KUOO
- Spirit Lake, Iowa; United States;
- Broadcast area: Iowa Great Lakes Area
- Frequency: 103.9 MHz
- Branding: FM 104 Campus Radio

Programming
- Format: Adult contemporary
- Affiliations: Fox News Radio

Ownership
- Owner: Community First Broadcasting
- Sister stations: KUQQ, KUYY

History
- First air date: April 1, 1985
- Call sign meaning: University of OkobOji

Technical information
- Licensing authority: FCC
- Facility ID: 8502
- Class: C2
- ERP: 50,000 Watts
- HAAT: 150 meters
- Transmitter coordinates: 43°24′20″N 95°05′01″W﻿ / ﻿43.40556°N 95.08361°W

Links
- Public license information: Public file; LMS;
- Webcast: Listen Live
- Website: kuooradio.com

= KUOO =

KUOO (103.9 FM) is a radio station that broadcasts an adult contemporary format. Licensed to Spirit Lake, Iowa, United States, it serves the Iowa Great Lakes Area. KUOO is owned by Community First Broadcasting (as of January 1, 2010). The station shares a studio location with sister station KUQQ in Spirit Lake.

==Founding and Early History==

KUOO was founded in the early 1980s by Paul Hedberg, owner of several radio stations in southern Minnesota and northern Iowa (including KBEW, KQAD, KEEZ, KLSS, and KRIB). Hedberg recounts the impetus for KUOO in his autobiography, The Time of My Life: "Dickinson County, Iowa, had a resident population of 16,000 but during summer months that ballooned to 34,000 – and to as many as 80,000 on weekends. With this in mind, I filed an application with the FCC in the summer of 1983 for a construction permit to operate a new station on 103.9 MHz."

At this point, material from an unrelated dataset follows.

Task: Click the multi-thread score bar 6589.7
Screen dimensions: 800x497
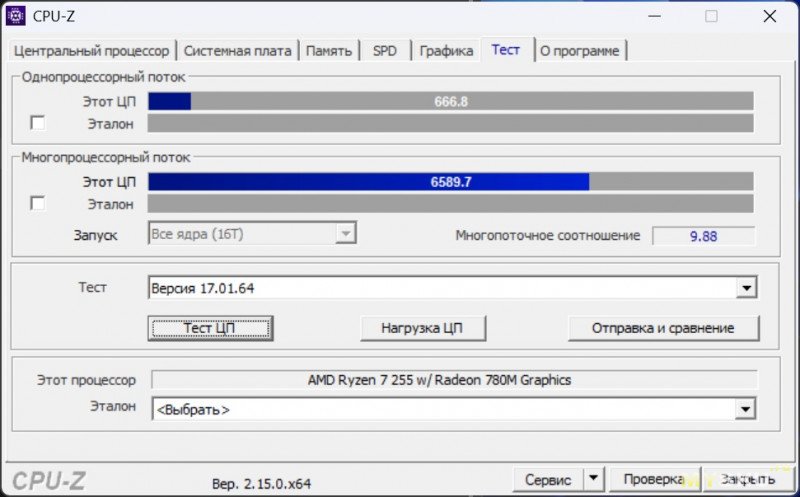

A competing application with the FCC, coupled with difficulties finding a tower location that would satisfy the FAA, delayed the construction of KUOO for roughly two years. Hedberg recalls the process that led to the station's name: "I came up with two ideas for call letters: KIGL (for “Iowa Great Lakes”) and KUOO (for “University of Okoboji”), based on the idea of Herman and Emil Richter, who owned The Three Sons clothing store in Milford. The brothers had built a cottage industry selling all sorts of clothing and novelties with the seal of their fictitious University." Hedberg settled on KUOO, and organized the station as the Campus Radio Company.

KUOO leveraged this connection with this non-existent university in its earliest advertising packages: "The idea was to solicit local businesses to be part of the Kickoff Team of the Fighting Phantoms at the University of Okoboji, and they would be major sponsors for our coverage of the annual football game between the University of Okoboji and Notre Dame each September 31st," accompanied by "jingles that tied in to the theme, [that used] cheerleader IDs in cadence with our call letters: “K-U-O-O…OK-O-BO-JI!!” The prevailing gimmick of “On-Campus Radio” originating from this spurious “Blue Water Alma Mater” proved a great success.